Existia uns eventos clandestino onde o campus estava fechado e apagado e todos iam para lá para uma festa sem convites.

 

Só iam, quem sabia do dia e horário e era sempre uma insanidade.

 

Apelidamos de Detroit rock city em homenagem a um filme da época.

 

Na festa já completamente bêbado, uma menina loira que já tinha visto andando pela faculdade, sorriu e veio na minha direção.

 

Pegou no meu rosto e colocou uma bala na minha língua e depois me beijou.

 

Eu nem ao menos me toquei que a bala em questão, era a que dava outro tipo de alegria.

 

Faith olhava para mim com um semblante de reprovação apenas.

 

Eu seguia o curso do rio e ignorava qualquer coisa naquele momento.

 

E do mesmo jeito que aquele fato aconteceu, meu cérebro bêbado fez questão de ignorar.

 

Meia hora depois eu continuava ali bebendo, mas meu corpo queimava como eu nunca tinha visto e meu coração parecia que ia explodir.

 

O homem de 900 anos, se aproximou e me proibiu de beber, e me deu uma garrafa de água.

 

Ficou ali a minha volta, alerta para qualquer problema.

 

Não tentou me explicar nada, apenas me obrigava a beber água.

 

- Se você não morrer hoje, não morre mais - Falava sorrindo, mas sempre em alerta.

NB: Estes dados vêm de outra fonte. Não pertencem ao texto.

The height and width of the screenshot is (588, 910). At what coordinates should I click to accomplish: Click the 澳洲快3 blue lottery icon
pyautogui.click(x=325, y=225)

Aquela noite foi uma loucura.

 

Lembro de quase nada e de acordar no dia seguinte com a sensação de ter quase batido as botas.

 

Mais tarde no dia seguinte, nos encontramos no bar em frente a faculdade e ele me explicou o que tinha acontecido.

 

- A menina te deu um ecstasy inteiro e você engoliu sorrindo, sem nunca ter tomado.
Era a hora de ver se seu coração ia aguentar.
Parece que segurou bem a onda, de ecstasy você não morre mais. 
- Ele gargalhava.

Deixou bem claro que não adiantava me explicar isso na hora porque eu já estava muito bêbado e encantado pela pequena infratora que tinha me drogado.

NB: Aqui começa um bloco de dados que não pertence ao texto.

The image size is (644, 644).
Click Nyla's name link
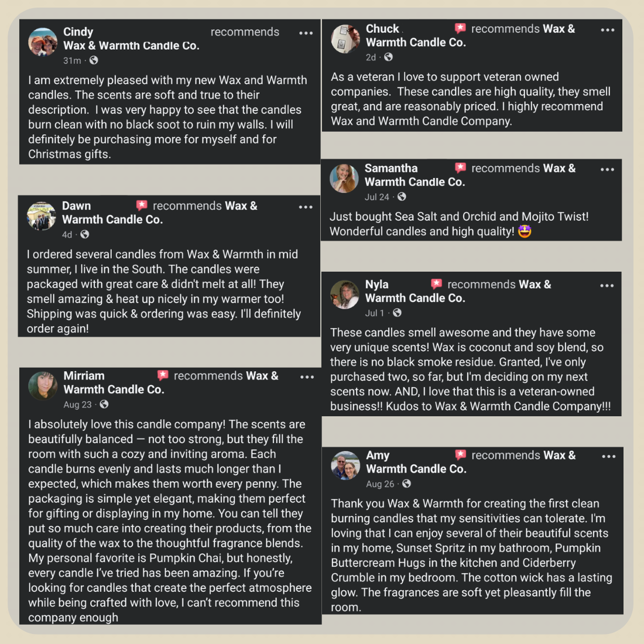pos(376,285)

Achou só prudente me hidratar e deixar o curso natural das coisas tomar conta.

 

Achei aquilo engraçado.

 

Ele era um cara que adorava jogar as coisas para o que ele dizia ser o curso natural das coisas.

 

E John chegava dizendo “Causas naturais”.

 

Parecia uma última piada infame daquele jovem com alma de coroa.

 

Ele fez parte de uma fase bem perigosa da minha vida, da dele e da de Faith.

 

A parte onde usávamos qualquer merda e jogávamos como se fosse uma roleta russa.

 

Como nada demais aconteceu, sempre foi o curso natural da vida o responsável por nos proteger.

 

Olhando hoje é realmente conflitante como éramos tão responsáveis em alguns pontos e tão idiota em outros.

 

Mas ele sempre foi um grande amigo.

 

Leal.

 

Leal para caralho.

 

O cara que abria mão da onda para não deixar o amigo se afogar.

 

Que mesmo depois de Ari e seu império nunca se aproximou por interesse.

 

Tocou a vida dele com tranquilidade como se fosse realmente viver 900 anos.

 

Nesse ponto, o curso natural das coisas nos traiu.

 

Levou ele antes da hora.

 

Poucos farão falta como ele.

 

A ideia por trás de uma amizade de verdade é um processo difícil de descrever, mas é muito fácil de sentir e reconhecer.

 

E mesmo ele não vivendo os seus 900 anos, seu legado vai ser levado com o nosso grupo de amigos de sempre e para sempre.

 

Mesmo que tenhamos que mudar o curso natural das coisas na porrada.